Task to carry out
Transcribe the lines of the records below, starting at the line that contains "Identify the location of land-category-row: Категория" and ending at the line that contains "The width and height of the screenshot is (1080, 583).", with both of those lines included and every character reproduced unchanged.

*** Opening of Recorded information ***

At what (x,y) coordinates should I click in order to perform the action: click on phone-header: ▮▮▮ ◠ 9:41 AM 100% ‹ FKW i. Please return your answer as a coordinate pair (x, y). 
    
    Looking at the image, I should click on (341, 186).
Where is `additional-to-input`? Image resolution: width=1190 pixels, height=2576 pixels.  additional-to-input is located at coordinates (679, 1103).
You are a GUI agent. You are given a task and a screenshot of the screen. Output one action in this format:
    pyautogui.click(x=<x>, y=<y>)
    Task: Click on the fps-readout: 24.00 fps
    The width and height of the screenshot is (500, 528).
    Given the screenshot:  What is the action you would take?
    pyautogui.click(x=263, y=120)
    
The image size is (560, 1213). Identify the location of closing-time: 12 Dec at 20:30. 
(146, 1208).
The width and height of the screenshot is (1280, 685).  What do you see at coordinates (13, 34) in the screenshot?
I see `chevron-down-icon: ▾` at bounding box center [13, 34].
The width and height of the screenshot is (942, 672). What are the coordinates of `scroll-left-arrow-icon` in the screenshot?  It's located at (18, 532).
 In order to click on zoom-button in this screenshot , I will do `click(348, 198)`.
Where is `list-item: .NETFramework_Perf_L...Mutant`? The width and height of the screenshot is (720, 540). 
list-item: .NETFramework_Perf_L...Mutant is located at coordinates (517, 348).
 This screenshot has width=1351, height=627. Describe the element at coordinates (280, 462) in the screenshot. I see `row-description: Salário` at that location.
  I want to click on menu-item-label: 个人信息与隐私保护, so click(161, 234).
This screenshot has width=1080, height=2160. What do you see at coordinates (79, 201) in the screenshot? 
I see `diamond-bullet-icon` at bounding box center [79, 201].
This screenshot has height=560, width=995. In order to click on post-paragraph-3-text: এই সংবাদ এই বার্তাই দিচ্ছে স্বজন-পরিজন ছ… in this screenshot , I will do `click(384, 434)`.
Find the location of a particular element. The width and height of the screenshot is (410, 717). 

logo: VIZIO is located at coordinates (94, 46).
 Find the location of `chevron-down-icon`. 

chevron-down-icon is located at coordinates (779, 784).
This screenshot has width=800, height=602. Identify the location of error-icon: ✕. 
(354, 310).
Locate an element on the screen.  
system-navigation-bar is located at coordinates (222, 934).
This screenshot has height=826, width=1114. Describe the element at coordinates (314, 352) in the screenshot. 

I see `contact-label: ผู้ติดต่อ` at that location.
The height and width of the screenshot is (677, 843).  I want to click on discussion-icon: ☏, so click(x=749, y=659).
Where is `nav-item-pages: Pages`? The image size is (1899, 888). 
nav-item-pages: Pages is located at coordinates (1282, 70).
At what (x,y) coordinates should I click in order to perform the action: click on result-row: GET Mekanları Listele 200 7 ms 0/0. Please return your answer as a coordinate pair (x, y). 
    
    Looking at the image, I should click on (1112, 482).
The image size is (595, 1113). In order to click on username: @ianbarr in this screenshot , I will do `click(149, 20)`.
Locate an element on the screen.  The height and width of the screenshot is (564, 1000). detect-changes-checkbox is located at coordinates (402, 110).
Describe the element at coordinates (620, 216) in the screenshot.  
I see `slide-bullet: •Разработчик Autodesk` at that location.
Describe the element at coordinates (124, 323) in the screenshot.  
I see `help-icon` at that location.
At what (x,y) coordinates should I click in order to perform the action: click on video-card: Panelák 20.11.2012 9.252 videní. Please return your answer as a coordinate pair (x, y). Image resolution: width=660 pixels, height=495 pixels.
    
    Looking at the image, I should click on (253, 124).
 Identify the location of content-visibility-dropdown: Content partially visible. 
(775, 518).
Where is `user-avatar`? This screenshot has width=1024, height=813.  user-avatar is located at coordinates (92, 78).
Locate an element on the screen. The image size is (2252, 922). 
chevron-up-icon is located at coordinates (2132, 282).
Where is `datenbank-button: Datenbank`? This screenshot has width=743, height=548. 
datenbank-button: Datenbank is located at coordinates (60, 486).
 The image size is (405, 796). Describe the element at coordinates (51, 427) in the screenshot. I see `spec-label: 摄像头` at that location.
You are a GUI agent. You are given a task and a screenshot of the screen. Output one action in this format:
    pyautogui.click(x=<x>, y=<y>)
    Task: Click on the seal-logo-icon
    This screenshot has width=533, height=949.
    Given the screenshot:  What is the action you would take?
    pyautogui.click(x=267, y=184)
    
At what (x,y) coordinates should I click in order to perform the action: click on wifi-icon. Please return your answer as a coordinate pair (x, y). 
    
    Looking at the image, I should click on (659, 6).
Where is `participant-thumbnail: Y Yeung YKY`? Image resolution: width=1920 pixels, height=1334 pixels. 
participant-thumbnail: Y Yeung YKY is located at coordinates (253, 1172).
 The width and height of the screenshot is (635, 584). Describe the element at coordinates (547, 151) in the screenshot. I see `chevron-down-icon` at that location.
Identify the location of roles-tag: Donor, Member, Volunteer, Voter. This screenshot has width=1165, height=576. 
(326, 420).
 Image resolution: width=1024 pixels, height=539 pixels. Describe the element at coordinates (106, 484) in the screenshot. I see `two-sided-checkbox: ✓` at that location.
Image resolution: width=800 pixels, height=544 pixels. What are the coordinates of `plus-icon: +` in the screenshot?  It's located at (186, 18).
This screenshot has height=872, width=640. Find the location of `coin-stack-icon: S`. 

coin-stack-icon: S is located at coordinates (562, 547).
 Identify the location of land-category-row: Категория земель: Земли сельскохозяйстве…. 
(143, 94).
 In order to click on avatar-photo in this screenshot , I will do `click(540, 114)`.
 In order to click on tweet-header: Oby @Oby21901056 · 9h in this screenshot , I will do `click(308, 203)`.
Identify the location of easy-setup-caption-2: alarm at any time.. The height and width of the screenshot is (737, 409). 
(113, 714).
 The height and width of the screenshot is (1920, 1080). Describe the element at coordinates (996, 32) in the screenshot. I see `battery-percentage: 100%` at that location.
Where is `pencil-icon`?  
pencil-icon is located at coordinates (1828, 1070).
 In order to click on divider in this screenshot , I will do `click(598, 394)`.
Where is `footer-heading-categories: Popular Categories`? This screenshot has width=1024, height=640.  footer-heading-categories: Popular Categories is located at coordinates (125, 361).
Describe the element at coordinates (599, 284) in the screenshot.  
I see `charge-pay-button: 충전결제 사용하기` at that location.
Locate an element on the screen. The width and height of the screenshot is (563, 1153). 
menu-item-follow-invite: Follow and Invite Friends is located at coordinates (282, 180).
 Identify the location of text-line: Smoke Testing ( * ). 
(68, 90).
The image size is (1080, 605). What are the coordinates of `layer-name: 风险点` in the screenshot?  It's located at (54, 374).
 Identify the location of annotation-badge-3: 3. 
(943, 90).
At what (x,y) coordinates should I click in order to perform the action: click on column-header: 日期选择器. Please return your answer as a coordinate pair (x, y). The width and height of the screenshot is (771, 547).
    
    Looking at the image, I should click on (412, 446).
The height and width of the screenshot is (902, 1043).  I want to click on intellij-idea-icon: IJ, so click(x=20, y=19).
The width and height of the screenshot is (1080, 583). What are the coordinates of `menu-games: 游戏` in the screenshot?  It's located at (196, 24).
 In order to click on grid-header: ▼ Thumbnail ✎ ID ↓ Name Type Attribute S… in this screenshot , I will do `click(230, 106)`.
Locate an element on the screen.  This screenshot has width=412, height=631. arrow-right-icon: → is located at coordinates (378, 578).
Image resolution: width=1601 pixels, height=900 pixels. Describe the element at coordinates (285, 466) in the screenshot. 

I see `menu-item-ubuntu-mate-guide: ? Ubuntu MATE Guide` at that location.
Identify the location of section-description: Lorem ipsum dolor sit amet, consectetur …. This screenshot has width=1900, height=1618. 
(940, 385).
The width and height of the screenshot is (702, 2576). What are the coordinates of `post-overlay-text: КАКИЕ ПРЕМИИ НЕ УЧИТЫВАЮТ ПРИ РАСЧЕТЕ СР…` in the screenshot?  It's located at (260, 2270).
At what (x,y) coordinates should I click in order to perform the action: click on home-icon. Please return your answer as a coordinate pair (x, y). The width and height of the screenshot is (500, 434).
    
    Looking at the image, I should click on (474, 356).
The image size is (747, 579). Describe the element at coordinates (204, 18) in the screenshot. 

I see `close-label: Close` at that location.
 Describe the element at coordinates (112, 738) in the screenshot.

*** Close of Recorded information ***

Solution below
 Identify the location of land-category-row: Категория земель: Земли сельскохозяйстве…. 
(143, 94).
 In order to click on avatar-photo in this screenshot , I will do `click(540, 114)`.
 In order to click on tweet-header: Oby @Oby21901056 · 9h in this screenshot , I will do `click(308, 203)`.
Identify the location of easy-setup-caption-2: alarm at any time.. The height and width of the screenshot is (737, 409). 
(113, 714).
 The height and width of the screenshot is (1920, 1080). Describe the element at coordinates (996, 32) in the screenshot. I see `battery-percentage: 100%` at that location.
Where is `pencil-icon`?  
pencil-icon is located at coordinates (1828, 1070).
 In order to click on divider in this screenshot , I will do `click(598, 394)`.
Where is `footer-heading-categories: Popular Categories`? This screenshot has width=1024, height=640.  footer-heading-categories: Popular Categories is located at coordinates (125, 361).
Describe the element at coordinates (599, 284) in the screenshot.  
I see `charge-pay-button: 충전결제 사용하기` at that location.
Locate an element on the screen. The width and height of the screenshot is (563, 1153). 
menu-item-follow-invite: Follow and Invite Friends is located at coordinates (282, 180).
 Identify the location of text-line: Smoke Testing ( * ). 
(68, 90).
The image size is (1080, 605). What are the coordinates of `layer-name: 风险点` in the screenshot?  It's located at (54, 374).
 Identify the location of annotation-badge-3: 3. 
(943, 90).
At what (x,y) coordinates should I click in order to perform the action: click on column-header: 日期选择器. Please return your answer as a coordinate pair (x, y). The width and height of the screenshot is (771, 547).
    
    Looking at the image, I should click on (412, 446).
The height and width of the screenshot is (902, 1043).  I want to click on intellij-idea-icon: IJ, so click(x=20, y=19).
The width and height of the screenshot is (1080, 583). What are the coordinates of `menu-games: 游戏` in the screenshot?  It's located at (196, 24).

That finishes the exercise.